A comparison with postprocessing M-mode measurements of displacement derived from 3D volumes has shown good correlation. Nomograms show age-related increases in amplitude of displacement in the fetus, confirming right ventricular dominance as the right ventricular free wall shows increased displacement compared with the left or the ventricular septum.
Doppler Tissue Imaging
Doppler tissue imaging can be performed using two modalities, spectral and color Doppler imaging. Spectral imaging produces higher values than those obtained with color. Technologic differences may explain some of the reported differences in values.

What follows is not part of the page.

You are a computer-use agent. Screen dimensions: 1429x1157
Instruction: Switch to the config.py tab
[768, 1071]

Color Doppler imaging produces information from the whole imaging field and not just the tissue selected by placing a Doppler sample volume. This allows assessment of multiple sampling points in the same cardiac cycle. Furthermore, it produces velocity vectors that have the potential to be manipulated by automated programs. Spectral Doppler allows the placement of a sample volume, but the sampling usually produces a spectrum of velocities, depending on the gain settings and this can influence the peak systolic velocity measured.

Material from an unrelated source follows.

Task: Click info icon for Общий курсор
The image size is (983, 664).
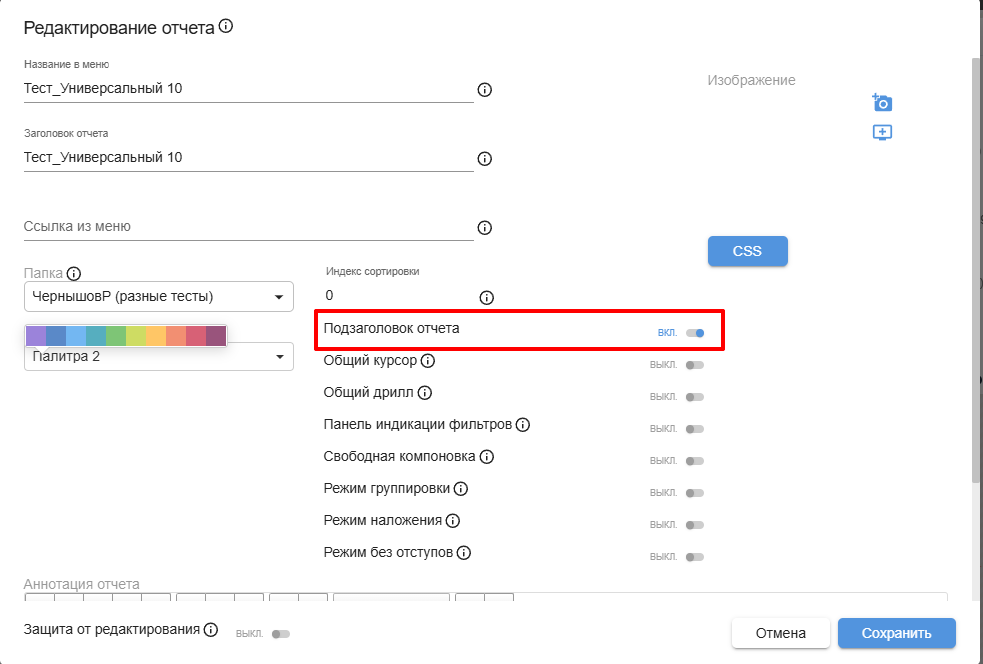Action: 428,360
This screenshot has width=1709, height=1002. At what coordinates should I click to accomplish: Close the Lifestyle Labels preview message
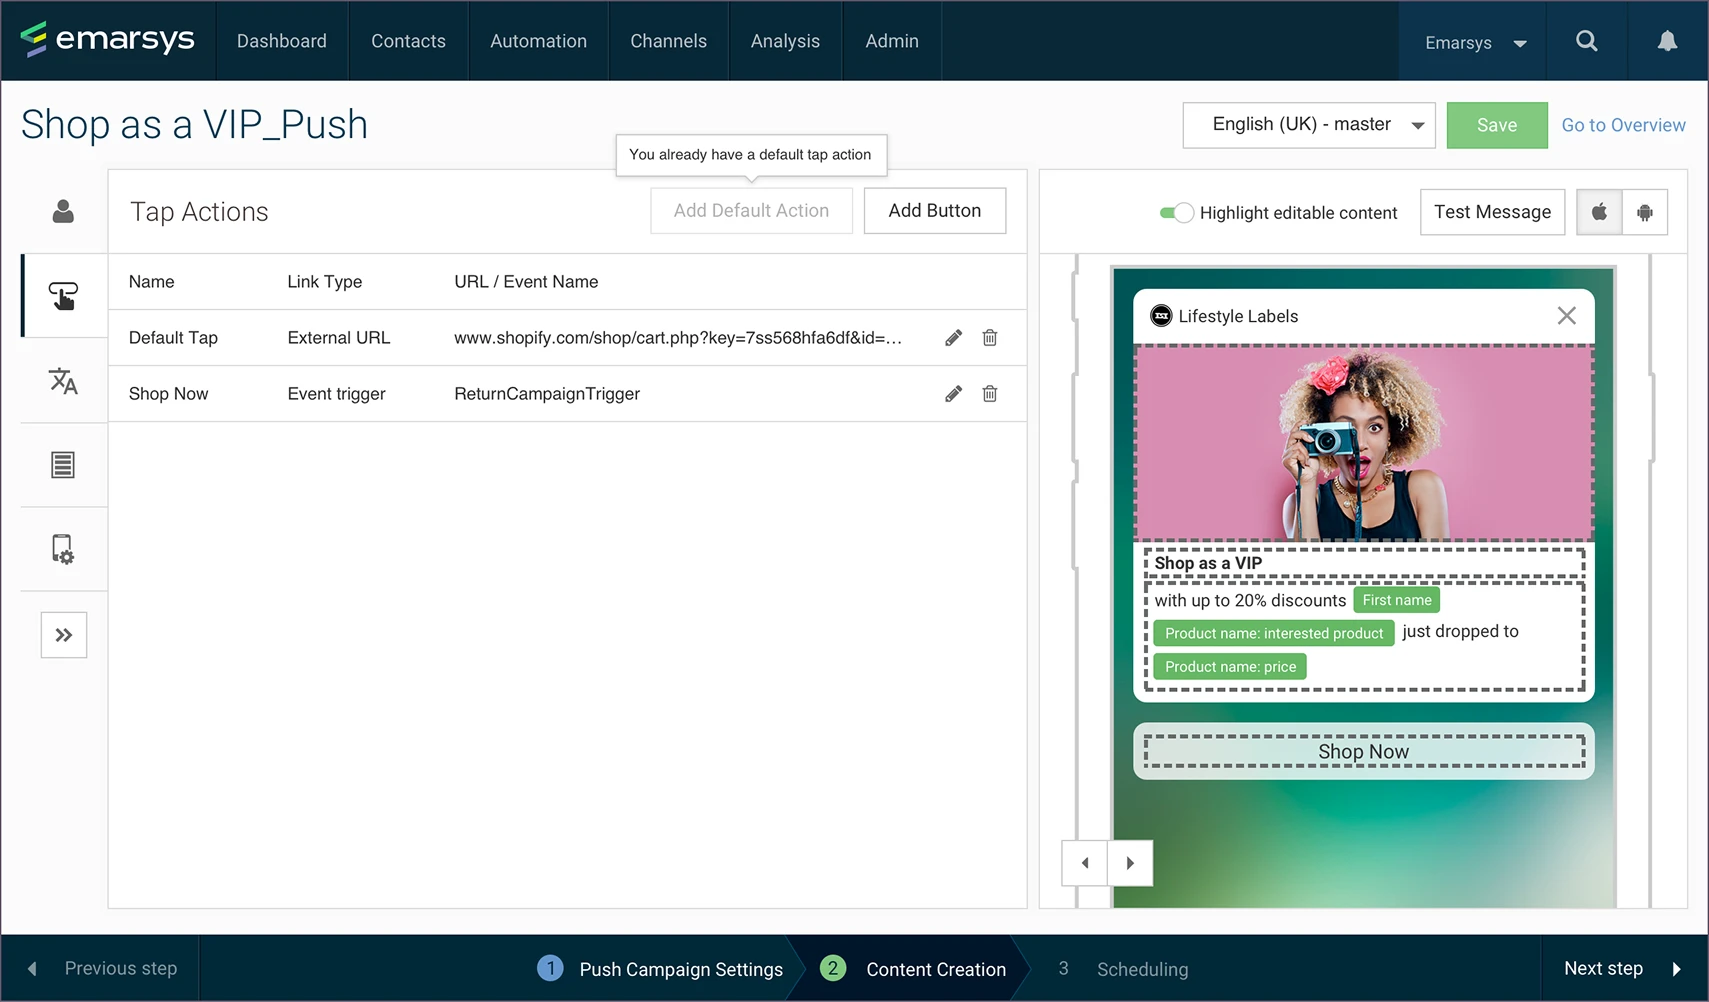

Ventricular long-axis shortening velocities and amplitude correlate with overall ventricular function as assessed by ejection fraction, and early and late diastolic lengthening velocities correlate with ventricular filling velocities assessed by Doppler. Maturational changes have been characterized in the normal fetus and gestationally related values show similar increases.
Long-axis fetal cardiac function has been studied using M-mode and tissue Doppler in pregnancies complicated by maternal disease, such as diabetes mellitus and fetal growth restriction and altered function has been described.

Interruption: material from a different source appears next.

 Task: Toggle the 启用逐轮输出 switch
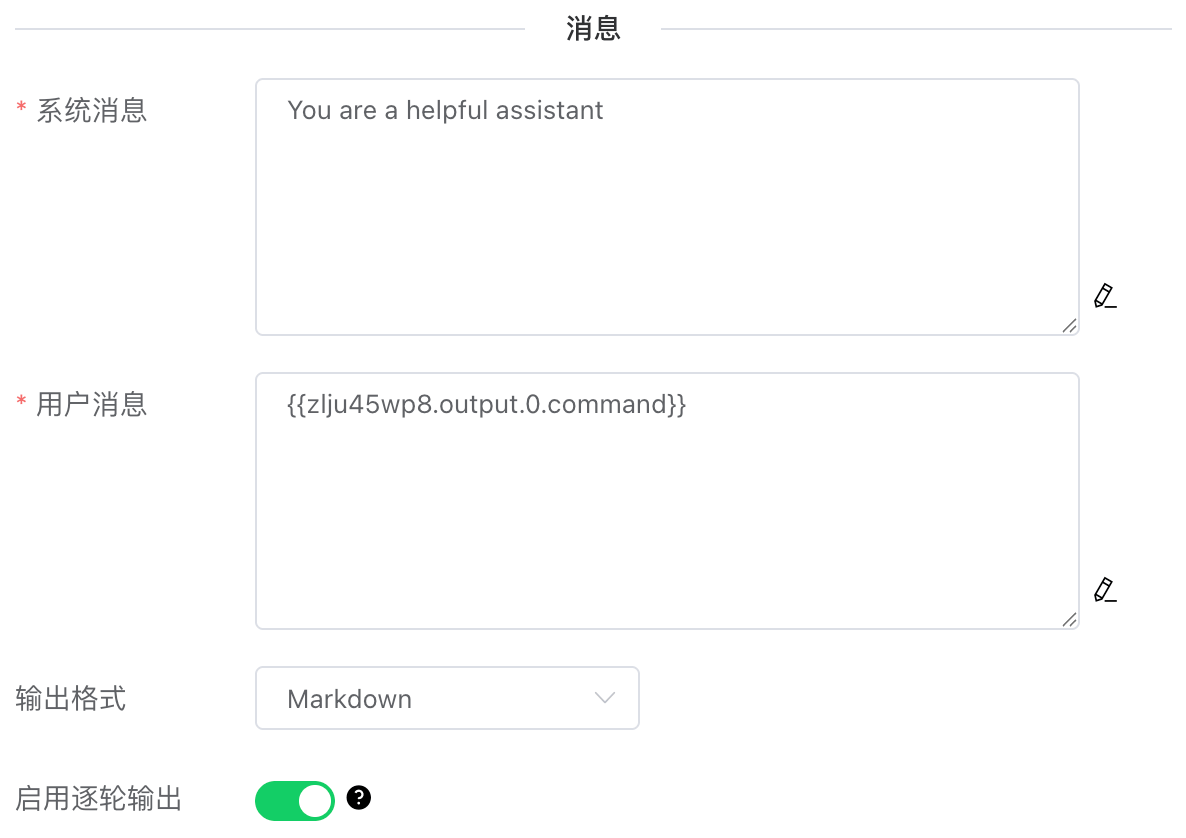(295, 800)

The inconsistencies in reported results are due in part to the technical limitations in applying these measurements, developed in adult hearts, to the smaller fetal heart. There is a lack of electronic gating, and smaller tissue volumes appear to be the most important. In addition, all Doppler modalities require high frame rates, with 200 Hz being ideal (although velocities nearer to 100 Hz are more usual using ultrasound machines with obstetric platforms) and must be closely aligned parallel to the mural motion, ideally less than 20 degrees. Accuracy of measurement requires that the sample volume is small, and velocity limits reduced to optimize the trace. The technical differences in these methods and in recordings made on different equipment lead to different results, and this must be recognized as a limitation when comparing different studies or changing equipment during longitudinal studies.
Development of software is underway to permit an automated assessment of the myocardial vector traces obtained using color tissue Doppler, and this may improve performance of the technique.